## [Saved data entries]
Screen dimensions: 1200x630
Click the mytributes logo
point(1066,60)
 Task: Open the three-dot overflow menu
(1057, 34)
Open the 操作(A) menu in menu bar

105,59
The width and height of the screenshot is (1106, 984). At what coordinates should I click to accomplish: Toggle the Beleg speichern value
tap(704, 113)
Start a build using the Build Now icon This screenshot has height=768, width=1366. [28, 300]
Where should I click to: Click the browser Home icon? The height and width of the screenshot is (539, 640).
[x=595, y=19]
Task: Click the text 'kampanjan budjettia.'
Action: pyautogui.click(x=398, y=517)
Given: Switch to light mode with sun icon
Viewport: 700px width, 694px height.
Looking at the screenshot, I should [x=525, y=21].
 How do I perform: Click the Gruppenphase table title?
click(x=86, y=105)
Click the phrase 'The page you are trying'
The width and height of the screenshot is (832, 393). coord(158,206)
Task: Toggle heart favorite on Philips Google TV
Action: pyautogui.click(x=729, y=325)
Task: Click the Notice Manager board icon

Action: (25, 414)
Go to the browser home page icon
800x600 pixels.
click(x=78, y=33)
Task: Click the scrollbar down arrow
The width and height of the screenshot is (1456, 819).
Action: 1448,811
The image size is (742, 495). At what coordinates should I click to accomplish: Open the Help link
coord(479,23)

## [Work request]
From the first line to the last, please write out the entries exactly.

## [Exercise response]
Screen dimensions: 1200x630
Click the mytributes logo
point(1066,60)
 Task: Open the three-dot overflow menu
(1057, 34)
Open the 操作(A) menu in menu bar

105,59
The width and height of the screenshot is (1106, 984). At what coordinates should I click to accomplish: Toggle the Beleg speichern value
tap(704, 113)
Start a build using the Build Now icon This screenshot has height=768, width=1366. [28, 300]
Where should I click to: Click the browser Home icon? The height and width of the screenshot is (539, 640).
[x=595, y=19]
Task: Click the text 'kampanjan budjettia.'
Action: pyautogui.click(x=398, y=517)
Given: Switch to light mode with sun icon
Viewport: 700px width, 694px height.
Looking at the screenshot, I should [x=525, y=21].
 How do I perform: Click the Gruppenphase table title?
click(x=86, y=105)
Click the phrase 'The page you are trying'
The width and height of the screenshot is (832, 393). coord(158,206)
Task: Toggle heart favorite on Philips Google TV
Action: pyautogui.click(x=729, y=325)
Task: Click the Notice Manager board icon

Action: (25, 414)
Go to the browser home page icon
800x600 pixels.
click(x=78, y=33)
Task: Click the scrollbar down arrow
The width and height of the screenshot is (1456, 819).
Action: 1448,811
The image size is (742, 495). At what coordinates should I click to accomplish: Open the Help link
coord(479,23)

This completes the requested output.